Prenons l'accès aux services bancaires, en ligne ou non. Je fais affaire avec la même banque depuis un certain nombre d'années. Je n'ai accès à ses services que par téléphone, parce qu'il n'y a pas de succursale de cette banque dans la ville d'où je viens. La succursale la plus proche se trouve à 40 minutes en avion et le billet coûte environ 800 $. Cela n'a aucun sens. L'accessibilité est essentielle, et il s'agit d'une lacune flagrante dans la circonscription que je représente.
Des annonces ont été faites, comme celle de 25 millions de dollars pour le programme Nutrition Nord, qui ne s'attaque pas du tout à la cause profonde de l'insécurité alimentaire dans ma circonscription. Il y a déjà tellement de problèmes qui se posent au sujet de ce programme. Lorsque vient s'ajouter à cela une pandémie, cela ne fait qu'aggraver davantage la situation pour la circonscription et les électeurs que je représente.
Comme je l'ai mentionné, le gouvernement du Nunavut attend toujours les 30,8 millions de dollars promis sur les 42 millions de dollars demandés. J'espère avoir une réponse bientôt. Je vais continuer d'exercer des pressions jusqu'à ce que cela se produise. Nous attendons toujours d'autres renseignements sur le soutien offert par les subventions territoriales et la Prestation canadienne d'urgence pour les étudiants, en lien direct avec l'aide que peuvent obtenir nos étudiants.
Il y a encore beaucoup de lacunes dans les prêts aux petites entreprises. La PCU est parfois inaccessible pour les électeurs que je représente. De nombreux bijoutiers-joailliers, sculpteurs, musiciens, artistes, artisans et beaucoup d'autres personnes sont laissés-pour-compte dans ma circonscription. C'est la même chose partout au pays. De nombreux artistes et artisans autochtones tombent entre les mailles du filet.

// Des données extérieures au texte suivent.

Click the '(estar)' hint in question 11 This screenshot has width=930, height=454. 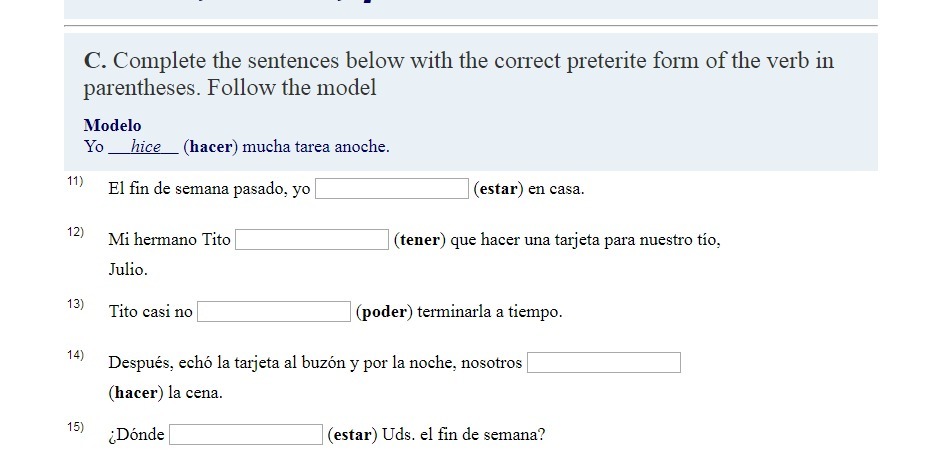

Cela étant dit, j'aimerais essayer de mettre les choses en perspective en faisant un parallèle avec la course. Si nous étions tous sur la ligne de départ et qu'on nous disait: « Faites un pas en avant si vous avez grandi dans un logement sécuritaire et confortable qui n'était pas surpeuplé. » Je ne bougerais pas. Si on nous disait « Faites un pas en avant si vous n'avez jamais été touché par le suicide. » Je ne bougerais pas. Si on nous disait « Faites un pas en avant si vous avez les moyens de nourrir votre famille. » Je serais toujours à la même place, alors que les autres coureurs seraient déjà bien en avance sur moi.
C'est de cet écart dont je veux parler. C'est cet écart que nous devons combler.
Aidez-moi à placer mes électeurs sur un pied d'égalité pour qu'ils puissent jouir dans la vie des mêmes occasions que tous les autres Canadiens.